At the other extreme is the fact that we think that the situation we are in is our fault, that is, making the individual believe that he is responsible for his own misfortune (that he thinks he is not very intelligent or that he makes little effort; instead of recognizing that there is a social system that tends towards injustice).

A) Yes the organization and the exercise of resistance or revolt are avoided ; and people tend to self-evaluate and blame ourselves, which in turn generates passivity and favors the appearance of other complications such as depressive or anxious states.

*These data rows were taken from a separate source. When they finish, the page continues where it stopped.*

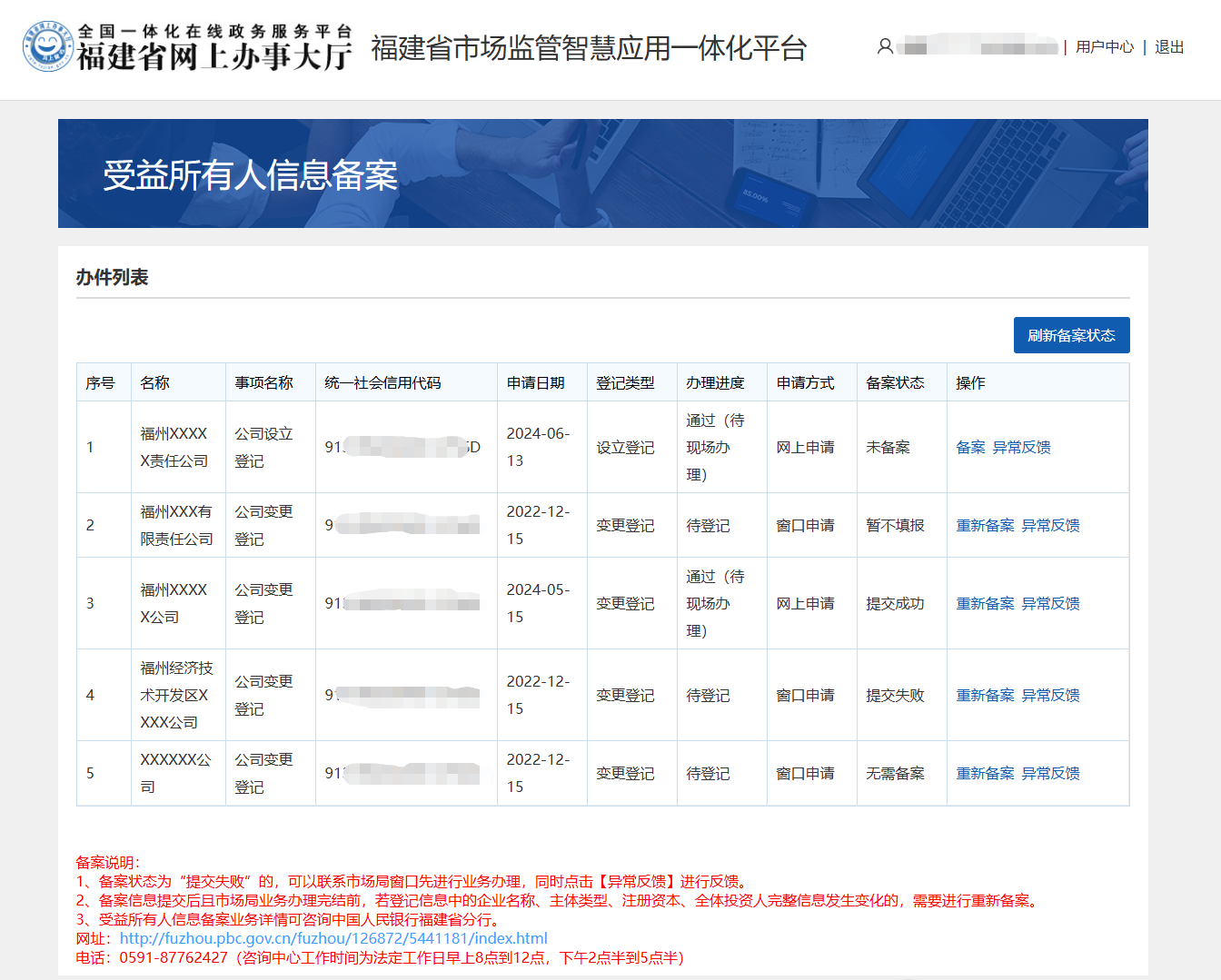Image resolution: width=1221 pixels, height=980 pixels.
Task: Click the user avatar icon in header
Action: pos(884,46)
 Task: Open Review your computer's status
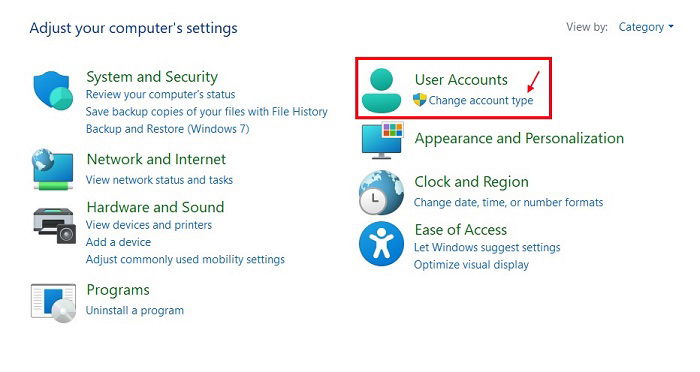point(160,95)
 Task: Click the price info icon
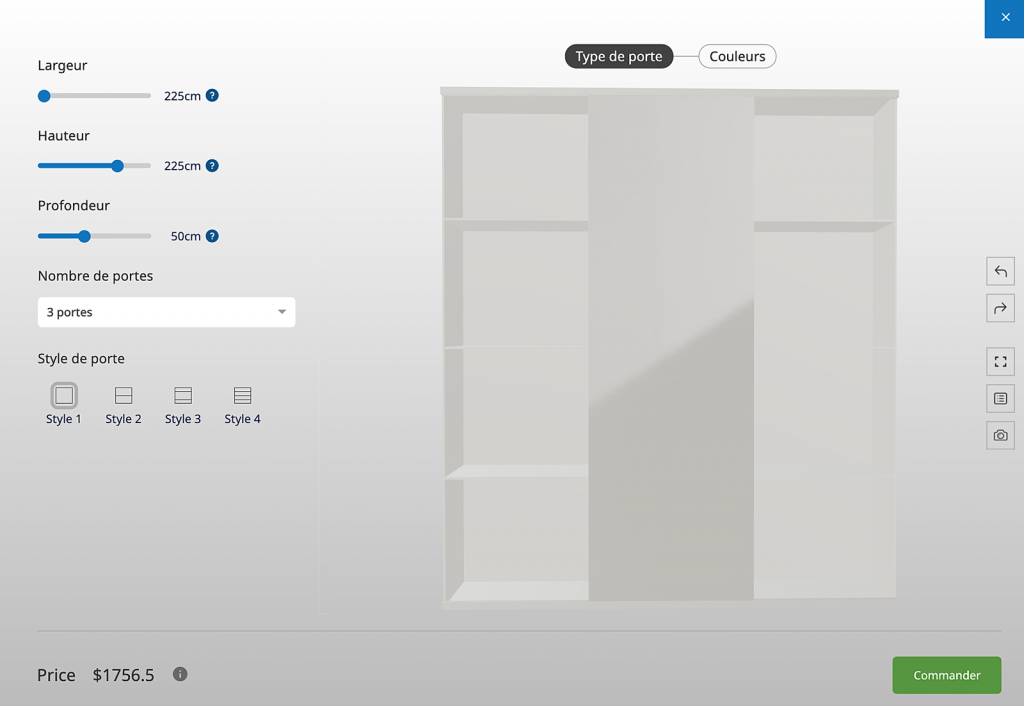180,674
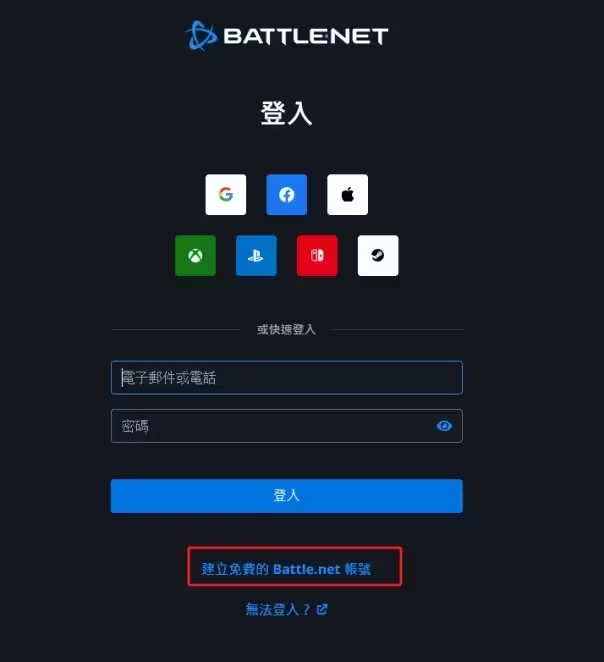
Task: Click the BATTLENET wordmark text
Action: 306,36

10. Knowing people better than they know themselves

Timsit proposes that the advances that science has made in the understanding of human beings, both in the area of ​​psychology and biology or neuroscience, have achieved a greater knowledge about our functioning; however, they have not generated a process of self-knowledge at the individual level, with which the elites continue to possess the wisdom and control of others.

Bibliographic references:

  • Timsit, S. (2002). Stratégies de manipulation. Les stratégies et les techniques de Maîtres du Monde pour la manipulation de l'opinion publique et de la société. Retrieved April 9, 2018. Available at //www.syti.net/Manipulations.html
  • Timsit, S. (2002). Handling strategies The strategies and techniques of the Masters of the World for the manipulation of public opinion and society. Retrieved April 9, 2018. Available at //www.syti.net/ES/Manipulations.html

10 Ways the Media Manipulate Our Opinions Every Day (March 2024).